False Alarms - the cry wolf issue

It is well known that some alarms can go off when a patient sits up, coughs, turns or makes other normal movements. According to the Globe report, "'[s]ome studies have found that more than 85 percent of the alarms are false.” I have no idea how this statistic was compiled, but even if it is accurate (which is debatable), that still leaves dozens if not hundreds (if not thousands) of alarms going off daily in every hospital throughout this country that are an indication of a patient in need of rapid response life-saving care.

Another nurse is quoted by the Globe in expressing both the frustration and the need for attentiveness when the alarm goes off. “You have to respond to the alarm[, b]ut there are some days when you feel you’re just running from alarm to alarm. It can be exasperating.”

The Fix

The short answer appears to be: there is no easy, quick fix. Here are some of the measures institutions have taken to address this problem:

  • working with engineers at prestigious institutions (e.g. MIT’s work with Boston’s Children’s Hospital) to develop more sophisticated monitors to identify true crisis alarms.
  • hiring of dedicated monitor technicians and/or nurses, who man the central nurses’ station to triage alarms.
  • specialized education programs to avoid misprogramming or connection mistakes due to lack of knowledge by staff
  • establishing tighter standards of which patients should be connected to alarmed monitors – to cut down on the “background noise” of alarms.
  • replacement of old equipment for more advanced, accurate alarm/monitor systems
  • implementation of new programs in-hospital to require bioengineers to check the monitors daily to make sure they are working properly.
  • implementation of standardized settings on machines so that alarms are not turned so low they are non longer audible. (One case of a patient death was attributed to staff turning the the “vexatious” alarm down to a 40% of full volume – no one responded to an arrhythmia alarm for 40 minutes because no one heard the reduced volume alarm during that time.)
  • changing batteries every day in monitors to make sure they are, in fact, charged and working

The Blame Game

As you might suspect, the finger-pointing that takes place after a patient is found dead or severely injured is rampant. As the Globe reports, “Initially, hospitals almost always blame the monitor’s alarm for not sounding when it should have, according to reports. But the company investigations show the assertion is often false.”
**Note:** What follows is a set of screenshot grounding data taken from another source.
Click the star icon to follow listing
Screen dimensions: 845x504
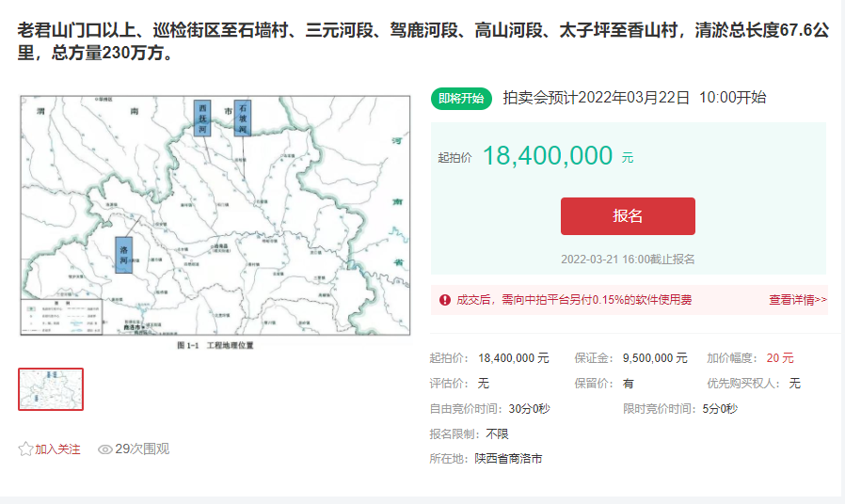pyautogui.click(x=25, y=449)
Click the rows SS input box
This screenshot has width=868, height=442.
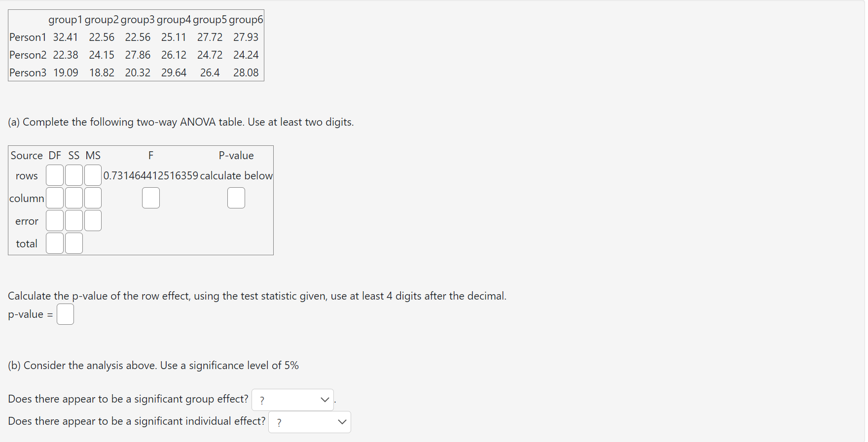coord(73,175)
In 40 of the cases reviewed by the Globe, the alarms did not sound, usually because the staff had not properly programmed or turned on the machines.; in only eight cases was there a malfunction or design flaw.

[I]n nearly 100 cases, manufacturers ere unable to determine exactly what went wrong, often because they didn’t have enough information, or they told federal regulators they still were reviewing the death.

Where to from here?

While I certainly don’t have to contend with the incessant noise of alarms going off all day long, nor am I required to jump away from what I’m doing to respond to a false alarm, I can’t help but think that in a health industry as advanced as ours allegedly is, there must be some steps that can readily be taken so that others don’t die because some nurse has “alarm fatigue,” or a battery died, or the volume was turned down too low to avoid the annoyance of the alarm or some other ill-conceived and unacceptable reason.

What suggestions do you have for the healthcare industry to deal with this problem? Have you ever worked in a setting where this is a problem? If so, how did you and/or your institution deal with this issue? There are a lot of smart people in bioengineering and in our health institutions; why is this still such a problem in a country that claims to be so advanced?